WRITTEN TASK 1: Please report every line of the records that contains the string "icon". Case counts.

--- Start PASSAGE ---

# Living in an apartment



## jordanalyse (Apr 9, 2015)

Soon I will be moving into an apartment and I'm not positive but the unit I may be looking into may be all carpet.

I like to give my bun room to run around and plan on getting him a new cage, but obviously letting him run around will be problematic with carpet. What is the best thing I could put down on the floor to prevent an accident? I was thinking something like yoga mats, and I could put his cage in the corner on top of it.

Also I want him to be limited to a certain space, is there some kind of playpen that I could get?

Lastly, he's a pretty relaxed rabbit but I want to encourage him to exercise and play a little more, what could I do?


----------



## Blue eyes (Apr 9, 2015)

Is he litter trained? Does he chew carpet? (Is he neutered?)
I haven't really had a problem with my rabbits chewing carpet. We were renting when I took the photos below. My prior rabbits didn't bother carpet either. But I know that some rabbits will chew carpet. 

The yoga mats might also be chewed by some rabbits. Rolled linoleum can work to protect carpet if needed -- provided bunny can't get to the edges. You can use an exercise pen to create a limited roaming space. I'll attach another photo of how I make use of exercise pens. They come in so handy for any rabbit owner since they have so many uses. 

To encourage bunny to make use of those exercise areas, entice him with interesting things to explore. Cardboard boxes with doorways cut out, plastic or cardboard tunnels... Just change things around now and then to provide new interest. Rabbits are curious little fellas.


----------



## jordanalyse (Apr 9, 2015)

Blue eyes said:


> Is he litter trained? Does he chew carpet? (Is he neutered?)
> I haven't really had a problem with my rabbits chewing carpet. We were renting when I took the photos below. My prior rabbits didn't bother carpet either. But I know that some rabbits will chew carpet.
> 
> The yoga mats might also be chewed by some rabbits. Rolled linoleum can work to protect carpet if needed -- provided bunny can't get to the edges. You can use an exercise pen to create a limited roaming space. I'll attach another photo of how I make use of exercise pens. They come in so handy for any rabbit owner since they have so many uses.
> ...


 Yes he is neutered! He likes to chew on walls but I've never had him on any kind of carpet. He is essentially litter trained but he does have accidents sometimes. I was considering getting a large exercise pen and putting his cage in it, where would I get a good one? I'm mainly concerned he'll have an accident and stain the carpet and would feel comfortable if I had some protection under the X-pen, I dont think he'd chew it.

--- End PASSAGE ---
--- Start DATASET ---

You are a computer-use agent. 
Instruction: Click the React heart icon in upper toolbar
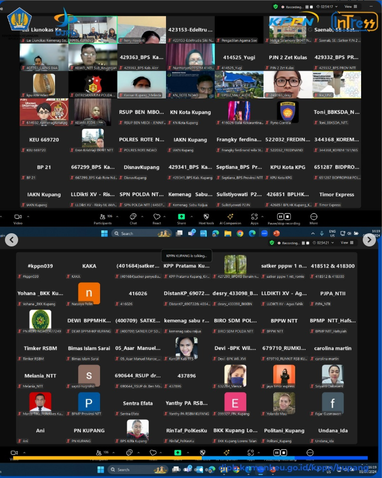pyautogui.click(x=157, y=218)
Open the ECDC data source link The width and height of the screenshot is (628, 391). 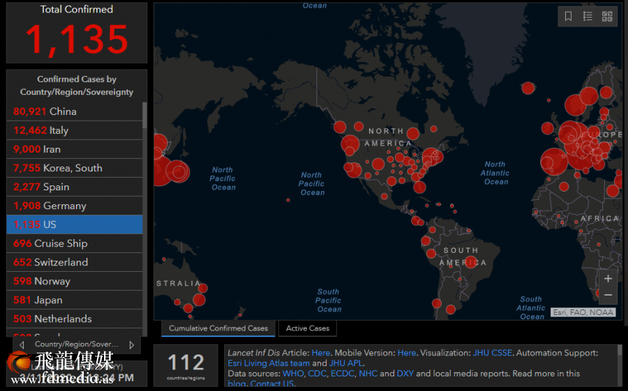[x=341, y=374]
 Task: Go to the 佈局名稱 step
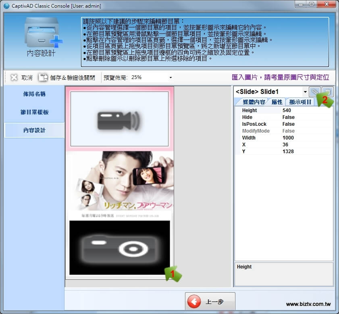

--- End DATASET ---
--- Start DATASET ---

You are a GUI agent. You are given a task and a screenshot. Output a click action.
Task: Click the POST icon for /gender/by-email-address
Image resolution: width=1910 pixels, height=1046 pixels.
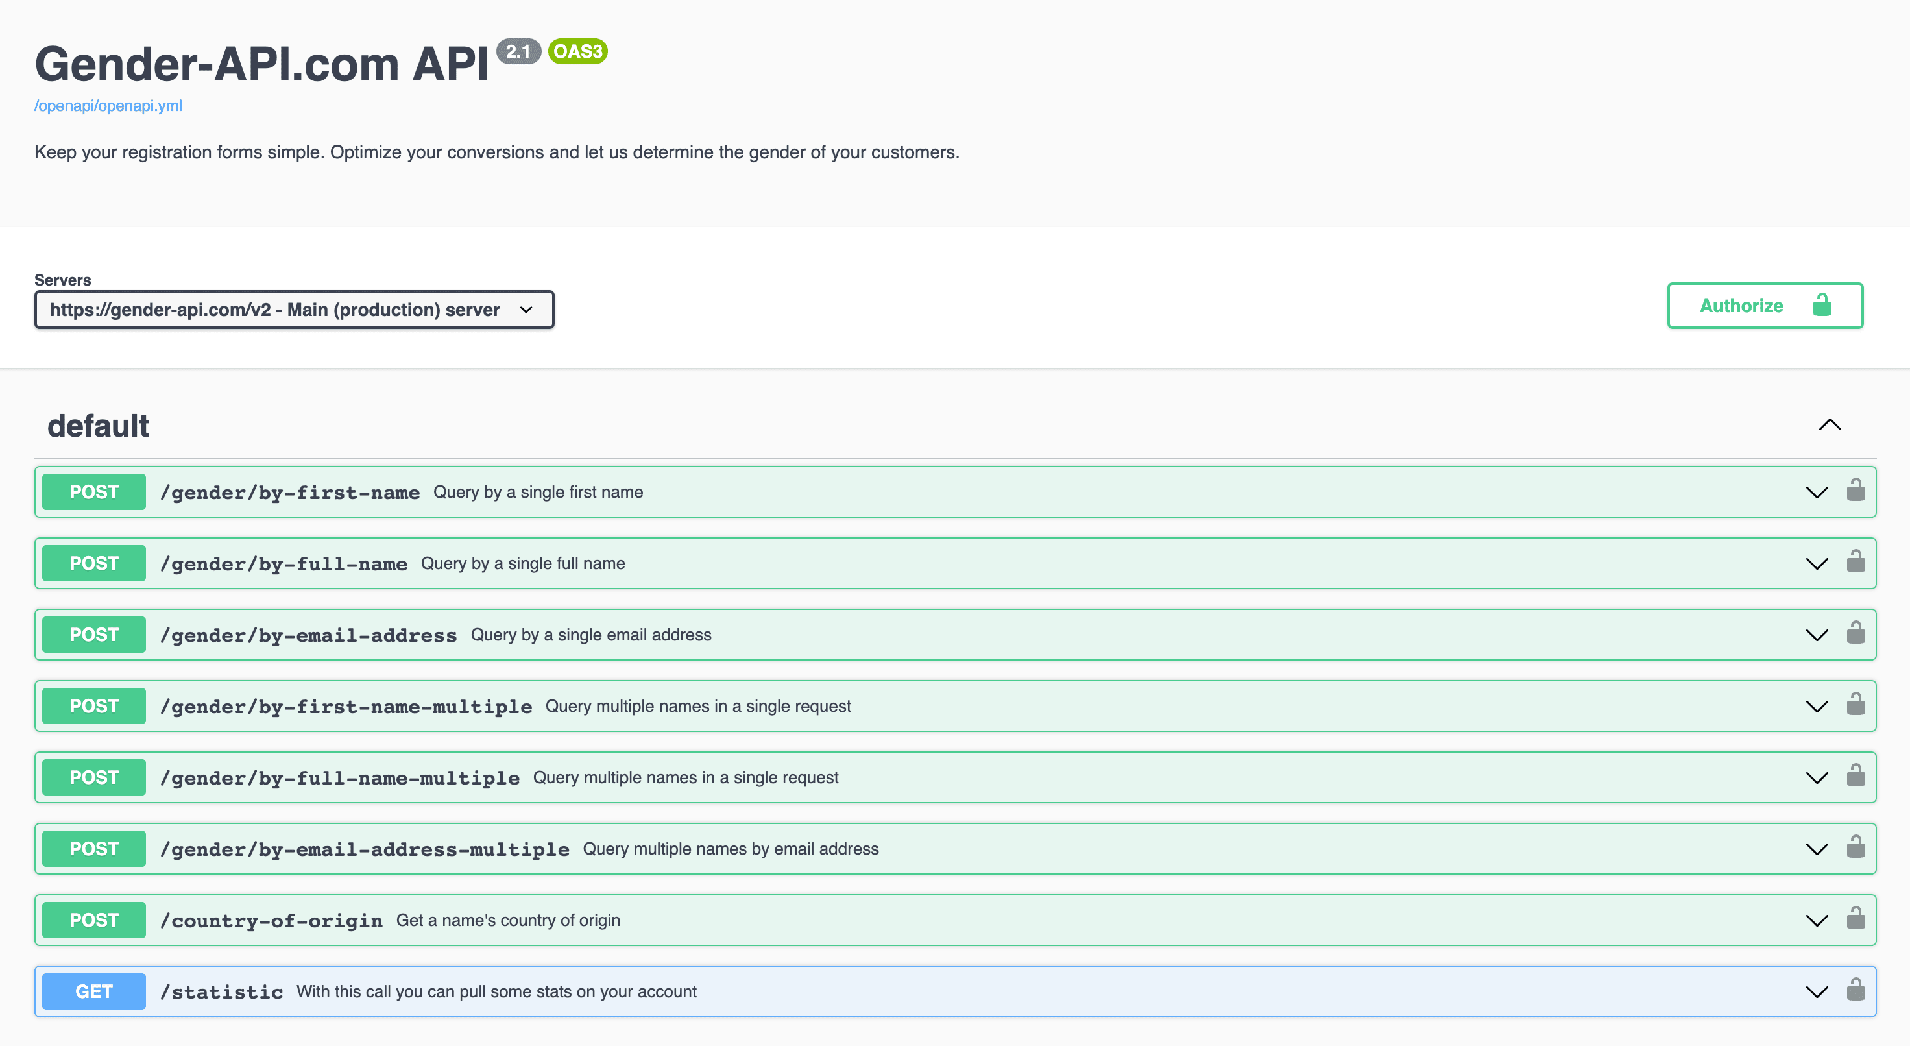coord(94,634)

--- End DATASET ---

WRITTEN TASK 2: In the rabbit thread, what does Blue eyes say can protect carpet, provided the bunny can't get to its edges?

RIGHT ANSWER 1:
Instruction: Click the React heart icon in upper toolbar
Task: Click the POST icon for /gender/by-email-address

RIGHT ANSWER 2: Rolled linoleum.